» **WHAT THIS TASK INVOLVES**
Below are the records. Retype exactly the lines between the lines holding "2017 年 2 月 (32, 1090)" and "2017 年 10 月 (34, 1030)", inclusive.

Start of MATERIAL FOR THIS TASK

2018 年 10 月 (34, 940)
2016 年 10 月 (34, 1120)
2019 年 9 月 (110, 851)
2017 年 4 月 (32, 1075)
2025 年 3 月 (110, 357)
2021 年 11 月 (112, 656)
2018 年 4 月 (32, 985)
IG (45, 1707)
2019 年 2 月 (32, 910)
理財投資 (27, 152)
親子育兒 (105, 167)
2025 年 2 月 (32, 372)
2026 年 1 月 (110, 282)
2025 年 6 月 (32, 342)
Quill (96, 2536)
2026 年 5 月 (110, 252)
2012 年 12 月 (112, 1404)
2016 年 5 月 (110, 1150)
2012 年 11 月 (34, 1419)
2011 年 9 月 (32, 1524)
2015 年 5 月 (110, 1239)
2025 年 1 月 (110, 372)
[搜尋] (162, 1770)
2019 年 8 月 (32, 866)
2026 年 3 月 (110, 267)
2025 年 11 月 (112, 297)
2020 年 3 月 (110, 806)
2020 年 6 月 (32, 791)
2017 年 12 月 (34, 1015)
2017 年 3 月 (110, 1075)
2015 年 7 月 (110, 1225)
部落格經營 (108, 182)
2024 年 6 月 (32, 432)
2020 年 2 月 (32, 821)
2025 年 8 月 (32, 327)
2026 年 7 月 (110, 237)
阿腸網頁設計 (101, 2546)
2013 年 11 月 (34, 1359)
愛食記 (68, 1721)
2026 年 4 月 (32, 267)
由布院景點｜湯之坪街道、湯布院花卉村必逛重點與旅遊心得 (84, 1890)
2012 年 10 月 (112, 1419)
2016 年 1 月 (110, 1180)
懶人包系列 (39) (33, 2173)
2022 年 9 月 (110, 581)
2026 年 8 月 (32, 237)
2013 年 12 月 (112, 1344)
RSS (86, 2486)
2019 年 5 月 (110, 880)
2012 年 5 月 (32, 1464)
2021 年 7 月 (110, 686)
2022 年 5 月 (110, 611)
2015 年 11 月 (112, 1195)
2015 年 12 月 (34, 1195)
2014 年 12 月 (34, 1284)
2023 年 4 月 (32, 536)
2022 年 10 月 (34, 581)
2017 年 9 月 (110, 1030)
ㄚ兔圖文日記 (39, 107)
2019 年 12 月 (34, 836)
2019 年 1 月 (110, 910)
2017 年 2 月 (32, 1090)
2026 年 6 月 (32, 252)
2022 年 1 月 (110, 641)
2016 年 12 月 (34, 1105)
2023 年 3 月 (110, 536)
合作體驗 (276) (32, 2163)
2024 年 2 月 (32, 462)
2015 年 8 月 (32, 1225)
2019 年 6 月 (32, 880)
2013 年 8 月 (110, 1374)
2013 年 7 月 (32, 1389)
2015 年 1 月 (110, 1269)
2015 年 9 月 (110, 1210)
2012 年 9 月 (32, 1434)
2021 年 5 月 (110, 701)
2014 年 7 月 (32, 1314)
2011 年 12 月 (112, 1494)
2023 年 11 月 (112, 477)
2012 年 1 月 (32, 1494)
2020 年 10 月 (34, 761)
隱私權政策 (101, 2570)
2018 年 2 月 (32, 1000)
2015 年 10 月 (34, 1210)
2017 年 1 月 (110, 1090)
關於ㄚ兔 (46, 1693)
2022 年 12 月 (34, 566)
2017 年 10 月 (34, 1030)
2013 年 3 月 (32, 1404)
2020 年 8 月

End of MATERIAL FOR THIS TASK

» **RESULT**
2017 年 2 月 (32, 1090)
2026 年 6 月 (32, 252)
2022 年 1 月 (110, 641)
2016 年 12 月 (34, 1105)
2023 年 3 月 (110, 536)
合作體驗 (276) (32, 2163)
2024 年 2 月 (32, 462)
2015 年 8 月 (32, 1225)
2019 年 6 月 (32, 880)
2013 年 8 月 (110, 1374)
2013 年 7 月 (32, 1389)
2015 年 1 月 (110, 1269)
2015 年 9 月 (110, 1210)
2012 年 9 月 (32, 1434)
2021 年 5 月 (110, 701)
2014 年 7 月 (32, 1314)
2011 年 12 月 (112, 1494)
2023 年 11 月 (112, 477)
2012 年 1 月 (32, 1494)
2020 年 10 月 (34, 761)
隱私權政策 (101, 2570)
2018 年 2 月 (32, 1000)
2015 年 10 月 (34, 1210)
2017 年 1 月 (110, 1090)
關於ㄚ兔 (46, 1693)
2022 年 12 月 (34, 566)
2017 年 10 月 (34, 1030)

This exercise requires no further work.